Case studies suck.

Popular opinion: Case studies suck.

Unpopular Opinion: Your case studies suck because you’re just going through the motions.

Sure, plenty of case studies are boring exercises in self-aggrandizement. And yeah, most people would rather get a tooth pulled by a circus clown to the tune of MMMBop than suffer the ennui of trudging through another one.

Still, the best marketers aren’t ditching the case study altogether; instead, they are trying something novel — you know, like making case studies that don’t suck?

That’s what Nick Bennett did when he decided to break the oh-so-stale mold by turning a case study into The Ultimate B2B Gifting Guide — something anyone in B2B can enjoy and use. Well, except for our CFO, Scrooge McTightpants, but we honestly prefer him a little thrifty — someone has to reign in the marketing spend before we “invest” in another water slide.

Our take: At B2B Growth, we agree that, as a rule, most case studies suck most of the time. But that doesn’t mean they aren’t absolutely critical at the right time.
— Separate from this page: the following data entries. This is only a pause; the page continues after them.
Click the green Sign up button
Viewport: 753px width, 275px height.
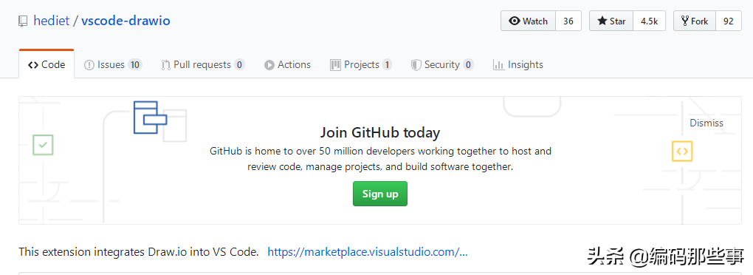[x=380, y=194]
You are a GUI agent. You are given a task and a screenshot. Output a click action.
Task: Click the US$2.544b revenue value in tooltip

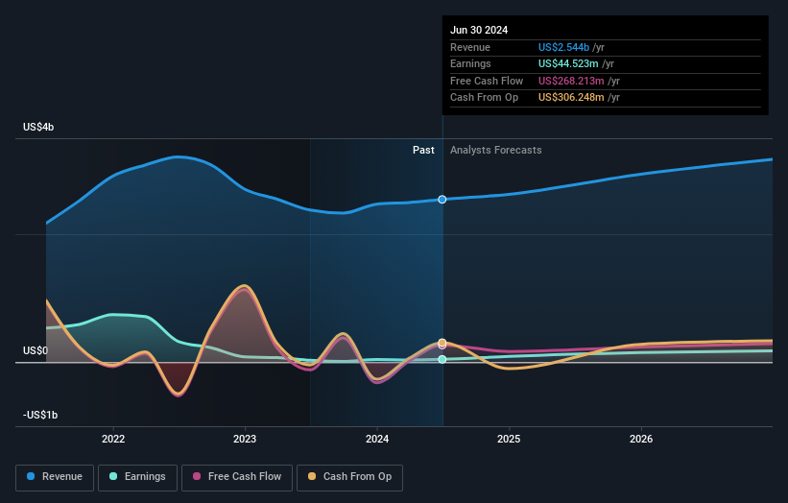tap(563, 47)
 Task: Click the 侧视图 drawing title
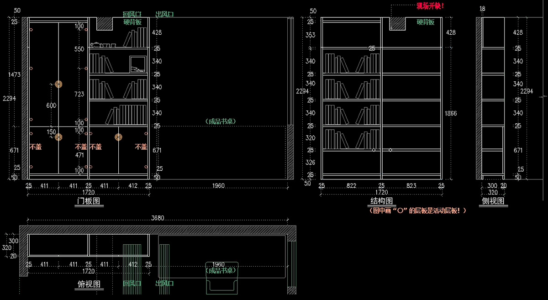pos(493,201)
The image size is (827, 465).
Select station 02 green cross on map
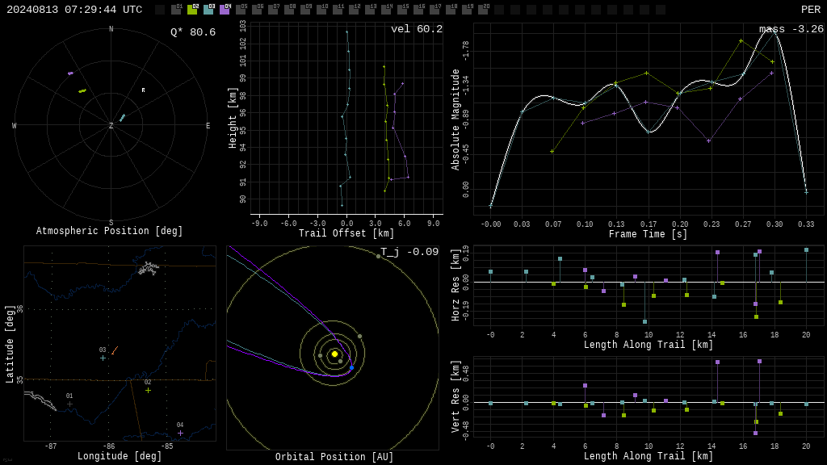tap(149, 390)
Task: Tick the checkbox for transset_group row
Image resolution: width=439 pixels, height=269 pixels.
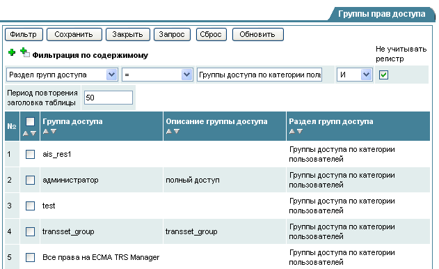Action: point(30,231)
And that time is when you are ready to buy.

Think about the last time you purchased something on Amazon — did you read the reviews? 99.99% of the time, you couldn’t care less what Troy5269 from New Brunswick thinks about a can of industrial-strength bear-and-ocelot mace. But after that incident in Yosemite, it matters.

What about being the company with the most case studies? It’s working for klientboost.com, where they clearly understand that quantity really does have a quality all its own.

Or what about video case studies? I mean, it’s 2023 — we can even make ‘em talkies in full technicolor!

Put simply: If you aren’t turning your case studies into differentiators, then yeah, case studies suck.

But if you can find a way to make them enjoyable, unique, overwhelmingly endless or entirely your own…

Case studies become the little push someone needs when standing at the edge of that all-important expensive decision.

Here at B2B Growth, we’ve all agreed that if we’re paying $15 an egg, we need testimonials, pictures of omelets that would make Ansel Adams weep and maybe even a viral TikTok song dubbing that brand’s product “Eggscalibur” before we’re buying.

Your turn: What do you think? Do case studies suck? How would you improve them? Should we let our CFO have a deviled egg?